Nesse sentido, ele indica oito frentes para “fechar o cerco” a ataques cibernéticos:
1. Envolvimento da liderança
A adesão da diretoria garante orçamento, recursos e disseminação da cultura de segurança e posiciona a cibersegurança como prioridade que reverbera por toda a organização.
2. Avaliação do cenário
Pesquisas internas, análise de incidentes anteriores e simulações de phishing ajudam a identificar o nível de maturidade da empresa em segurança cibernética e as principais lacunas de conhecimento.
3. Metas claras e mensuráveis
As metas devem ser baseadas em risco e orientadas por resultados, como redução de cliques nas simulações de phishing, aumento na denúncia de e-mails suspeitos e melhorias nas pontuações de risco dos usuários.
4. Ferramentas adequadas
A escolha das plataformas de treinamento deve considerar o porte da empresa, sua estrutura tecnológica e necessidades específicas. Combinar simulações práticas com conteúdo educativo mantém o treinamento atual e relevante.
5. Engajamento
Comunicação clara, personalização de mensagens e uso de gamificação e incentivos ajudam a manter os funcionários motivados e participativos.
6. Medição da eficácia
Mais do que taxa de conclusão dos treinamentos, é fundamental avaliar a mudança de comportamento ao longo do tempo, com relatórios de incidentes e evolução das pontuações de risco.
7. Personalização
Cada colaborador representa um nível diferente de risco.

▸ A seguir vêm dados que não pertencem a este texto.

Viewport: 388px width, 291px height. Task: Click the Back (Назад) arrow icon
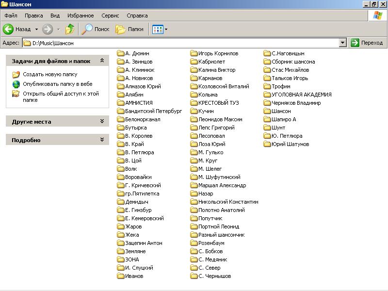point(8,29)
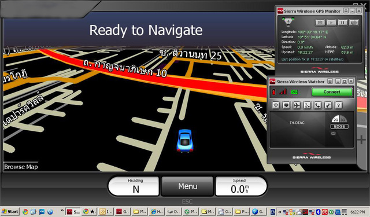Click the green Connect button

click(x=332, y=92)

O uso de automação permite direcionar treinamentos de acordo com cada perfil e comportamento.
8. Criação de cultura de segurança
O objetivo é gerar mudanças comportamentais sustentáveis e integrar a segurança à rotina organizacional. A união entre conscientização, gestão de exposição e identidade é a chave para uma abordagem mais estratégica e eficiente.
Depois de tudo posto, como diz o diretor de RH da IBM, Rodrigo Souto, segurança digital é também uma responsabilidade cultural. E cultura se constrói com pessoas, por isso, sim, é papel do RH criar e sustentar uma cultura de segurança digital. “Afinal, ninguém entende mais de pessoas do que o RH”, frisa o executivo.